■ **Excerto**:

————

Acórdãos TCAS

Acórdão do Tribunal Central Administrativo Sul
Processo:03141/07
Secção:Contencioso Administrativo - 2º Juízo
Data do Acordão:12/13/2007
Relator:Magda Geraldes
Descritores:NACIONALIDADE
COMPETÊNCIA TCAS
Sumário:I – De acordo com o disposto no artº 37º, d) do ETAF e artº 32º da Lei nº 37/81, de 03.10, o Tribunal Central Administrativo Sul (TCAS) só tem competência em 1ª instância para apreciar questões de nacionalidade quando seja sindicada judicialmente decisão sobre a perda ou a manutenção da nacionalidade portuguesa nos casos de naturalização directa ou indirectamente imposta por Estado estrangeiro a residentes no seu território.
II - A norma contida no artº 26º da nº 37/81, de 03.10, na sua 4ª alteração dada pela Lei Orgânica nº 2/2006, de 17.04, por si só, não atribui qualquer competência à jurisdição administrativa para conhecer de pedidos relacionados com a nacionalidade, sendo apenas uma norma definidora da legislação aplicável ao contencioso da nacionalidade.
Aditamento:
1
Decisão Texto Integral:Acordam no TCAS, Secção Contencioso Administrativo, 2º Juízo

CRISTINO ..., identificado nos autos, interpôs recurso jurisdicional da sentença proferida pelo 10º Juízo Cível da Comarca de Lisboa e que julgou o tribunal absolutamente incompetente para conhecer e decidir da decisão proferida no recurso contencioso por si interposto, e proferida pelo Conservador da Conservatória dos Registos Centrais, na acção de justificação judicial administrativa com vista à declaração de nulidade por falsidade e ao cancelamento do averbamento n.° l lavrado na sequência do registo do seu nascimento, arquivado na referida conservatória sob o n.° 65-D de 2002, proc.° n.° 38466/2000.

Para tanto, apresentou as seguintes conclusões nas suas alegações de recurso:

“1) O Tribunal A Quo, com todo o respeito, não se deveria ter declarado incompetente, porque a questão que lhe foi posta não estava sujeita às regras do regime de Contencioso de Nacionalidade;
2) Estava-se perante a impugnação de uma decisão do Senhor Conservador Dos Registo Centrais, sindicávcl, em primeira instância, pelo Tribunal A Quo, conforme os termos do Art.° 286º, n.° 5, do Código do Registo Civil.

————

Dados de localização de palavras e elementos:
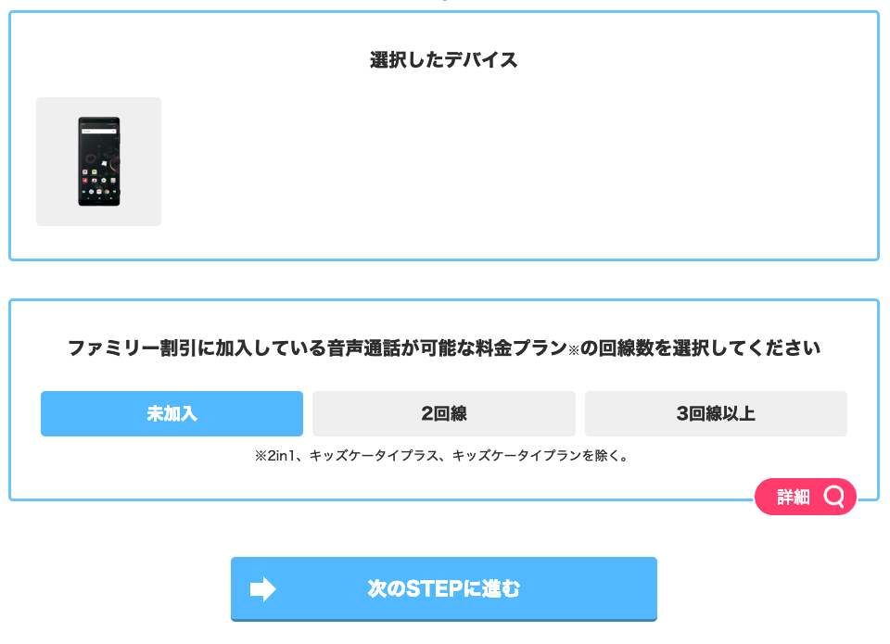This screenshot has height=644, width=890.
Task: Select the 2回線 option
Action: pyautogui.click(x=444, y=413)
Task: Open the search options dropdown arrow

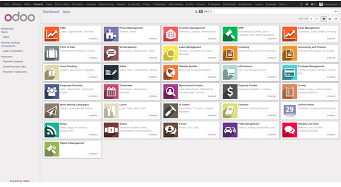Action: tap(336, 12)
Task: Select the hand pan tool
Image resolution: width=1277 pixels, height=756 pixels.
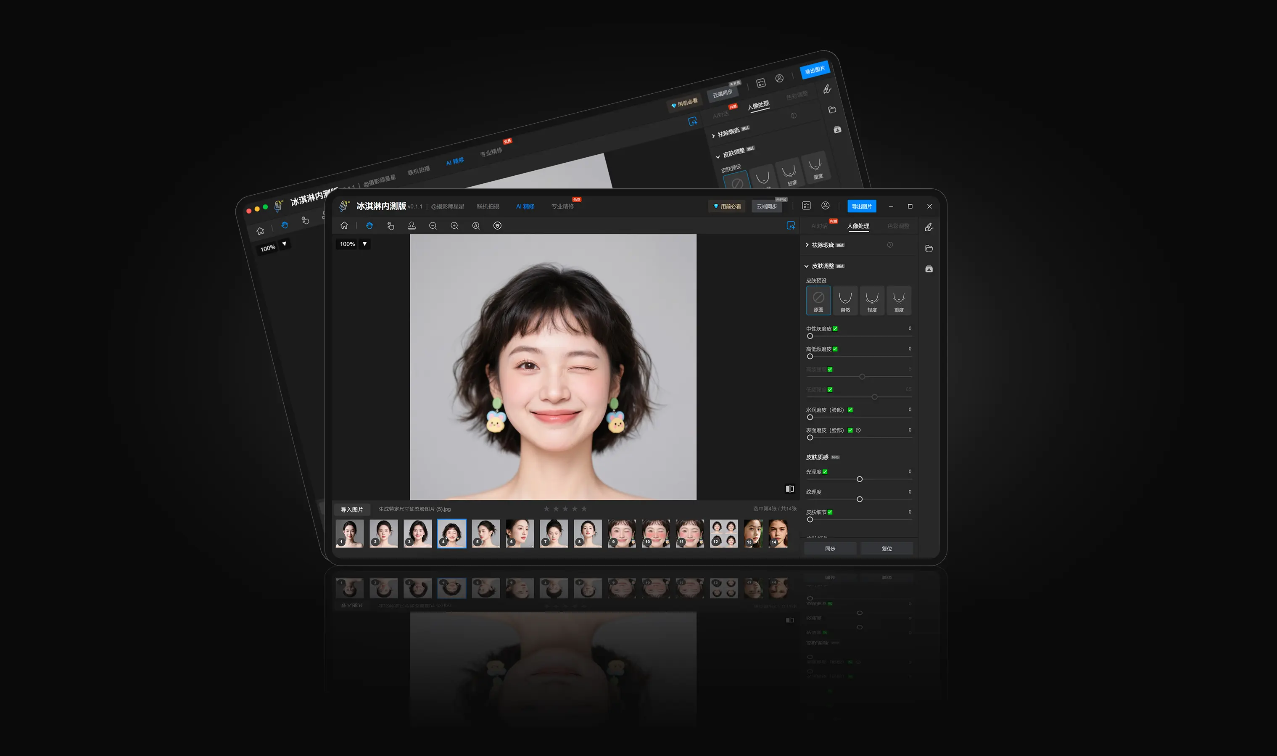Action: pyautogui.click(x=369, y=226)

————

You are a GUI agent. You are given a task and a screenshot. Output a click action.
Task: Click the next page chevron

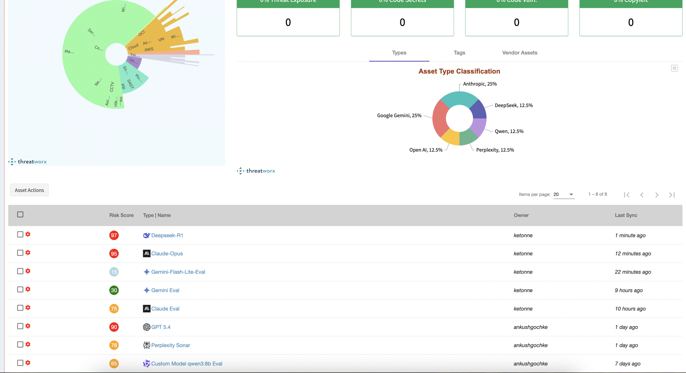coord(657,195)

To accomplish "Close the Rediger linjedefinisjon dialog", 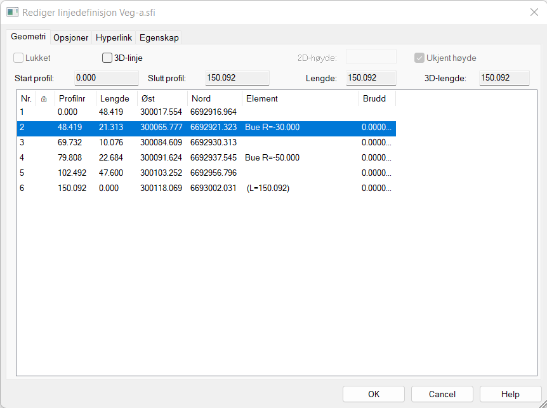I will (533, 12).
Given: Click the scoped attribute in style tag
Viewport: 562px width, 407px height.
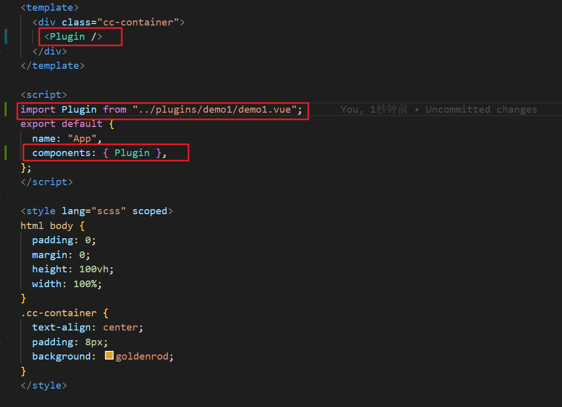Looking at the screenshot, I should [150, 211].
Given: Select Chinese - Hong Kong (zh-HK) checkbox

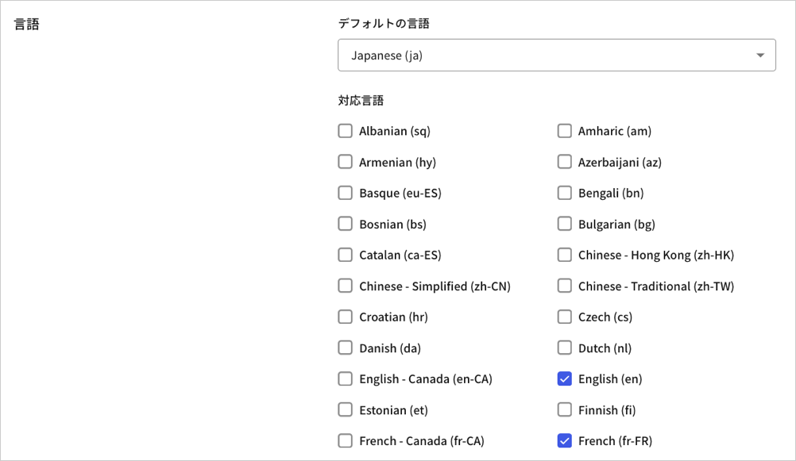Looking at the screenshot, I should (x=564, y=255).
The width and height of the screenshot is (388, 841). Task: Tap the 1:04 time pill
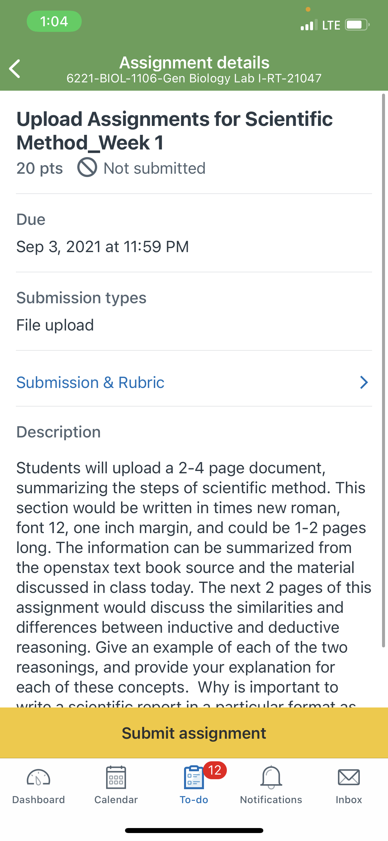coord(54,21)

————

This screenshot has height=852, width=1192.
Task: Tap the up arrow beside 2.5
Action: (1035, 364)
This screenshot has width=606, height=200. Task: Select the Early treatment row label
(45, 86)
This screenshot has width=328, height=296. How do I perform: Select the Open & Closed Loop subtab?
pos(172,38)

————

■ **Objetivo 1**:
Responda às perguntas sobre o excerto:
(a) Qual é o número do processo?
(b) Quem é o relator?
(c) Que juízo proferiu a sentença de que foi interposto recurso?
■ **Objetivo 2**:
Reescreva a parte do excerto que vai desde "II - A norma" até "contencioso da nacionalidade.", inclusive, trocando "jurisdição administrativa" por "jurisdição civil".
Os itens são material independente do excerto.

■ **Resolução da tarefa 1**:
(a) 03141/07
(b) Magda Geraldes
(c) O 10º Juízo Cível da Comarca de Lisboa.

■ **Resolução da tarefa 2**:
II - A norma contida no artº 26º da nº 37/81, de 03.10, na sua 4ª alteração dada pela Lei Orgânica nº 2/2006, de 17.04, por si só, não atribui qualquer competência à jurisdição civil para conhecer de pedidos relacionados com a nacionalidade, sendo apenas uma norma definidora da legislação aplicável ao contencioso da nacionalidade.